Estas comunidades recuerdan que, durante generaciones, han cuidado bosques, ríos y suelos sin necesidad de certificaciones ni mercados de carbono. Su conocimiento acumulado demuestra que es posible producir alimentos sin destruir la base natural que los sostiene. Reivindicar esta memoria es también una forma de cuestionar el discurso tecnocrático que intenta invisibilizar la experiencia campesina.
Hacia una transición justa desde el campo
La crítica a las falsas soluciones climáticas se articula con la demanda de una transición justa que parta de las necesidades y propuestas de quienes viven en los territorios. Para los campesinos de Panamá, esto implica:
- Reconocer y garantizar los derechos sobre la tierra y el territorio, evitando la concentración y la especulación.
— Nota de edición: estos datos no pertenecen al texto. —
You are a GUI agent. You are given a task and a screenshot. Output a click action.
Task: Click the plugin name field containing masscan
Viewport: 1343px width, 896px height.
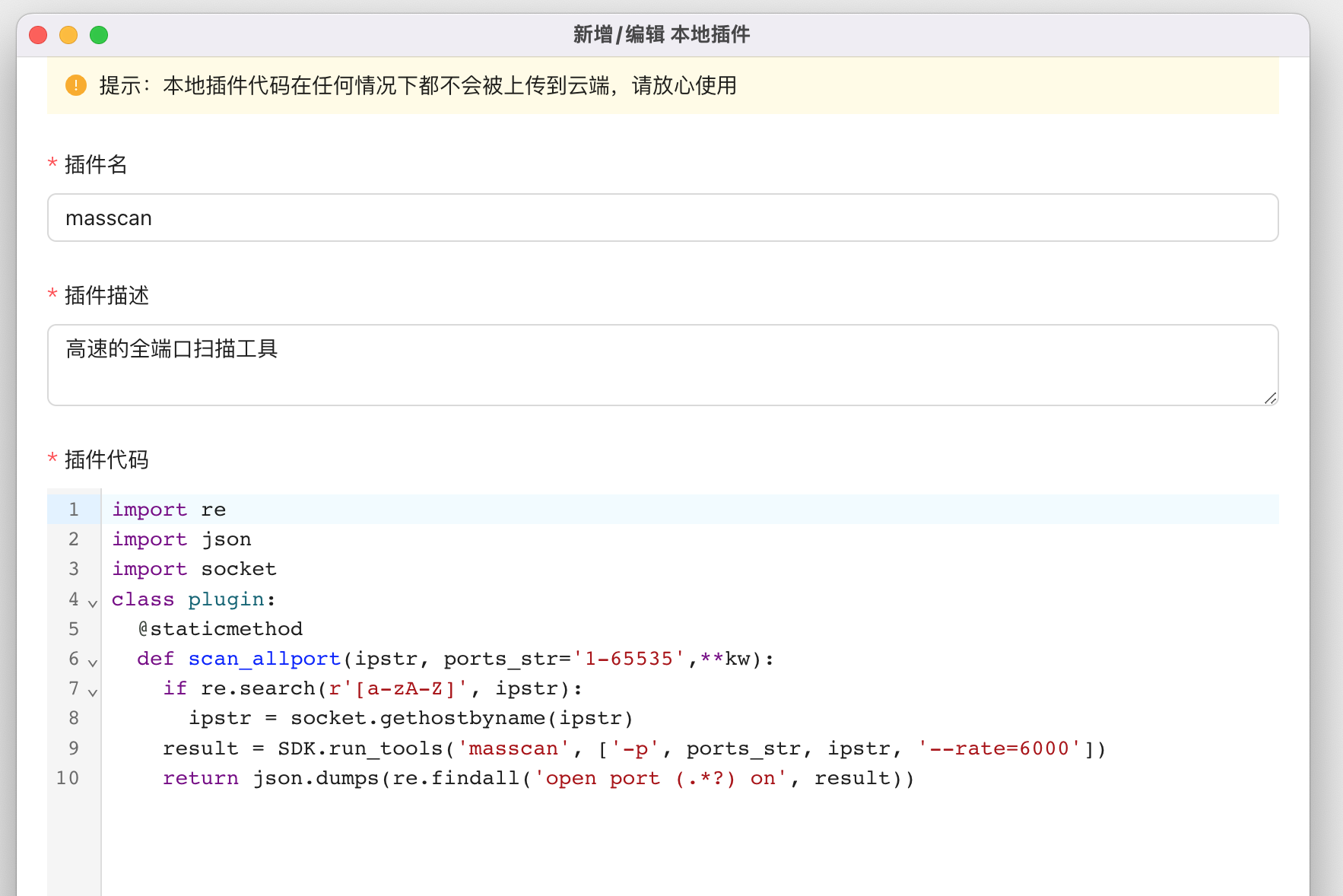click(662, 218)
- Apoyar la producción agroecológica campesina mediante políticas públicas, acceso a crédito y mercados locales.
- Fortalecer la educación rural con enfoque en soberanía alimentaria, agroecología y cuidado del ambiente.
- Garantizar la participación efectiva de las comunidades en la toma de decisiones sobre proyectos que las afecten.
- Colocar la vida y el bienestar de las comunidades en el centro de las políticas climáticas, y no el lucro económico.
Esta transición no se limita a una agenda ambiental: está ligada a la lucha por la dignidad campesina, por la equidad entre campo y ciudad y por un modelo de desarrollo que respete los límites ecológicos del planeta.
Conclusión: escuchar la voz del campesinado
La experiencia de las comunidades campesinas de Panamá muestra que no todas las propuestas “verdes” son realmente soluciones. Muchas se convierten en nuevas formas de despojo, explotación y concentración de poder. Frente a ello, el campesinado ofrece caminos concretos para enfrentar el cambio climático desde la justicia social, la soberanía alimentaria y el respeto profundo a la naturaleza.
Escuchar y fortalecer estas voces es fundamental para construir políticas climáticas que no se queden en el discurso, sino que transformen en serio la relación entre sociedad y naturaleza. La defensa del territorio campesino es, al mismo tiempo, una defensa del clima, del agua y de la vida para las generaciones presentes y futuras.